For the new study, Stokes and his lab collaborated with researchers from MIT’s Broad Institute and Harvard. First, they used a technique called high-throughput drug screening to cultivate acinetobacter baumannii in laboratory dishes and spent weeks exposing these colonies to more than 7,500 agents: drugs and active pharmaceutical ingredients. They found 480 compounds that inhibited the growth of bacteria.
They fed that information into a computer and used it to train an artificial intelligence algorithm.
“Once our model was trained, all we could do was start showing it new images of chemicals, right? And based on what it had learned during training, it would predict that those molecules were antibacterial. Or not.” Stokes explains.
They then had a model analysis of more than 6,000 molecules, which Stokes said the AI was able to do in a matter of hours.
They narrowed the search down to 240 chemicals, which they tested in the lab. Laboratory tests helped them narrow down a list of the nine best inhibitors of bacteria. From there, they took a closer look at the composition of each one they thought might be dangerous or related to known antibiotics.

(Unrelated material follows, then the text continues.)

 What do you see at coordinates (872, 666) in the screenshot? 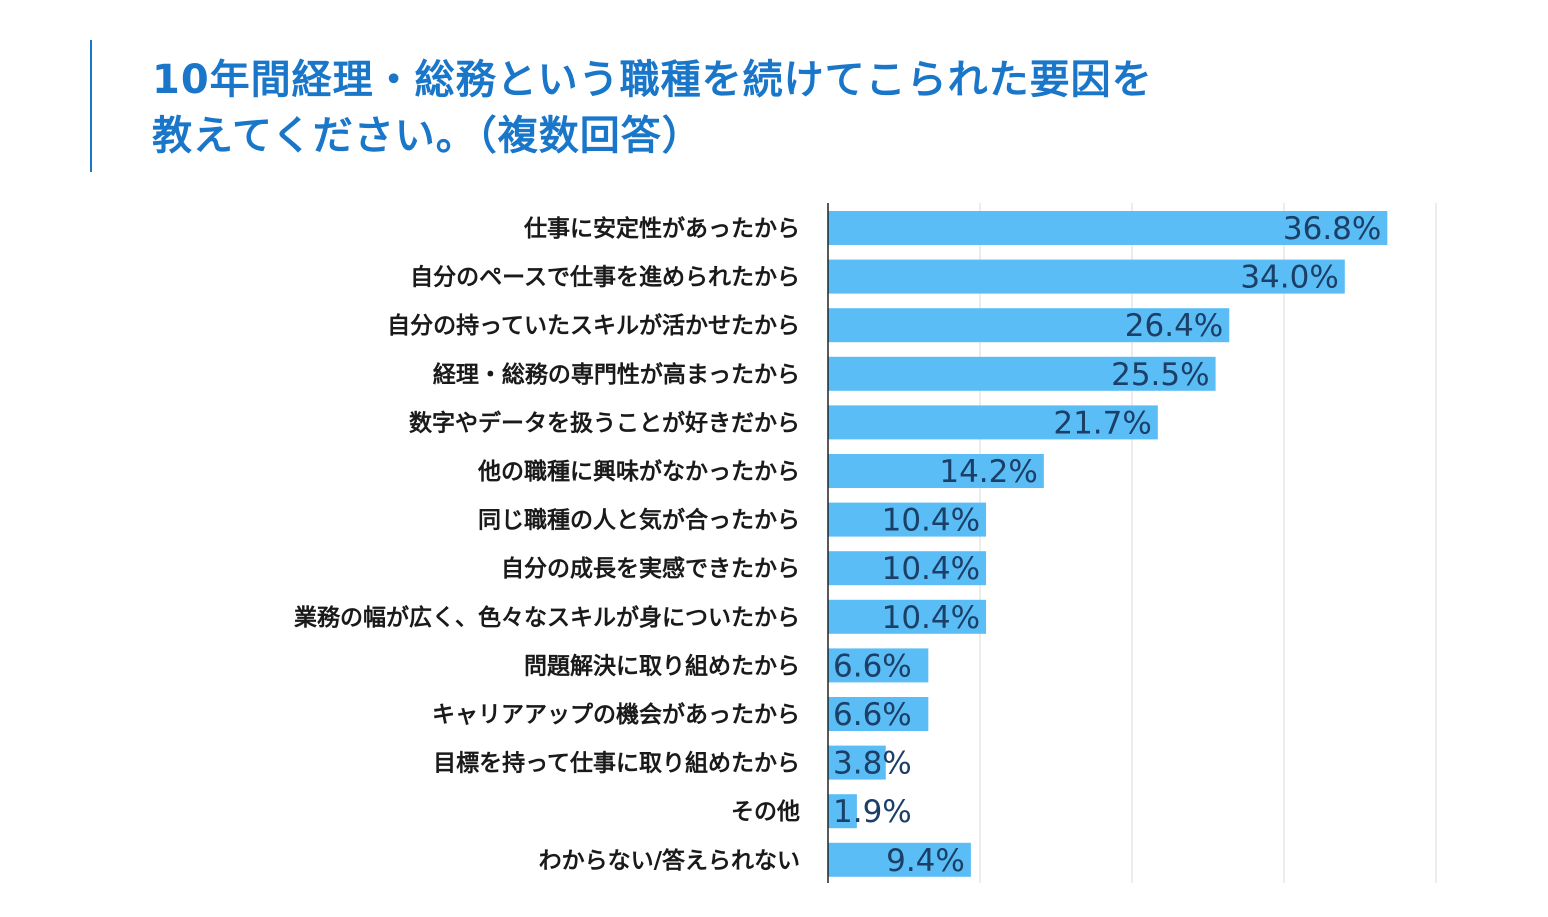
I see `value-label-10: 6.6%` at bounding box center [872, 666].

They were left with a compound called RS102895, which Stokes believes was originally developed as a potential treatment for diabetes.
According to Stokes, it appears to work in an entirely new way, by preventing components of the bacterium from moving from inside the cell to its surface.
“It’s quite an interesting mechanism that, to my knowledge, is not seen among clinical antibiotics,” he says.
Furthermore, RS102895 – which the researchers have named abousin – only works against acinetobacter baumannii,
According to Stokes, most antibiotics are broad-spectrum and work against many species of bacteria. Broad-spectrum antibiotics exert enormous selection pressure on many types of bacteria, causing many to evolve rapidly and share genes that help them resist the drug and survive.
“In the case of this molecule, since it acts only with great force nonsenseIt doesn’t exert that universal selective pressure, so it’s not going to spread resistance as quickly,” he explains.